Conclusions : au-delà de l’image matérielle

 

      Nous avons tenté de montrer quelques cas de changement, de « métissage » et de conservation, à plusieurs niveaux, qui se produisent dans le passage de l’image occidentale à l’image chinoise. La « haute définition » desEvangelicae Historiae Imagines, portées par les Jésuites en Chine, mais aussi les aspects dramatique, didactique et analytique, étaient pour les lettrés chinois (plus favorables à une peinture intériorisée) des motifs de dépréciation, au-delà de l’émerveillement initial pour le réalisme, supérieur à celui des images chinoises. Mais l’aspect que nous voulons souligner est autre. En effet, les deux cultures visuelles proposent d’aller au-delà du visible, du perceptif, même si cela se réalise selon deux mouvements différents. En Europe, l’iconicité est complétée, l’illusionnisme est réalisé, mais il est ensuite comme traversé et brisé par les débrayages et par la prise en charge de l’image par le texte verbal. En Chine, ce qui était dans l’original européen la rupture d’une icone à haute définition devient simplification de l’image, avec des figures réduites à des espaces vides entourés de lignes, avec une raréfaction figurative, et avec l’ouverture de vides même entre les figures : toutes ces opérations laissent circuler l’énergie, le souffle vital, et permettent d’intérioriser l’image, de l’embrayer sur la subjectivité. L’embrayage européen sur le sujet est opéré par le texte verbal, celui chinois est déjà dans l’image visuelle. En Europe, nous passons de la haute définition figurative à la haute définition cognitive, jusqu’à la haute définition passionnelle dans la méditation écrite, qui est pleine d’appels aux affections et à la rencontre directe avec les personnages évoqués. En Chine, l’icône est incomplète, la raréfaction des figures et entre les figures fait apparaître la dimension dynamique interne, spirituelle de l’être. Comme on l’a déjà montré, la théorie de la peinture chinoise est remplie de réflexions sur l’inachevé comme ouverture à l’au-delà de l’image. Comme nous le dit encore François Cheng, « l’image vise à créer un espace médiumnique où l’homme rejoint le courant vital ; plus qu’un objet à regarder, un tableau est à vivre » [23]
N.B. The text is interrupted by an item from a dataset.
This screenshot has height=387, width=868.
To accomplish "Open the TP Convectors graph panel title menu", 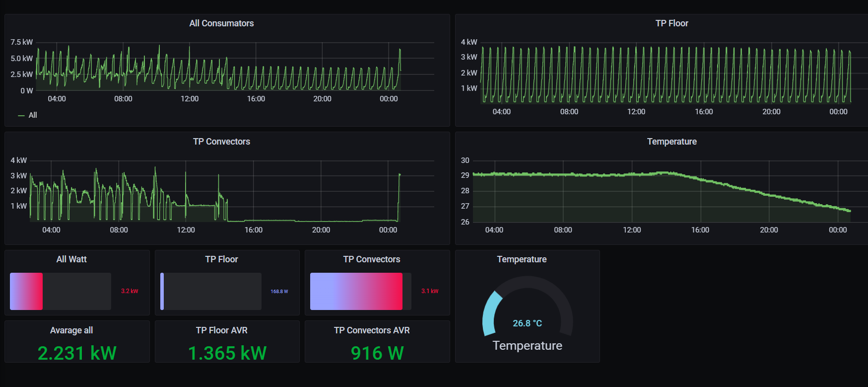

      Nous trouvons alors une syntonie profonde et non immédiatement détectable entre la tendance globale anti-iconique chinoise, présente dans l’Annonciation de 1619, et les images pour la méditation de Nadal et des artistes européens. Dans les deux cas (avec l’apparat verbal-visuel, ou avec la raréfaction et l’ouverture), on invite la subjectivité à s’activer pour « compléter » et animer l’image, pour l’intérioriser, en l’utilisant comme support pour une activité spirituelle de méditation et prière. La continuité iconique est donc interrompue, dans les deux cas, pour faire place à une continuité d’un ordre supérieur, une continuité imaginative et, après, spirituelle. L’image devient donc le lieu d’une rencontre avec le divin, et en particulier, en Chine, de la rencontre avec l’énergie même de l’univers, l’esprit/Esprit Saint, qui parcourt le ciel, la terre et l’homme, qui sont les trois pôles de l’univers chinois.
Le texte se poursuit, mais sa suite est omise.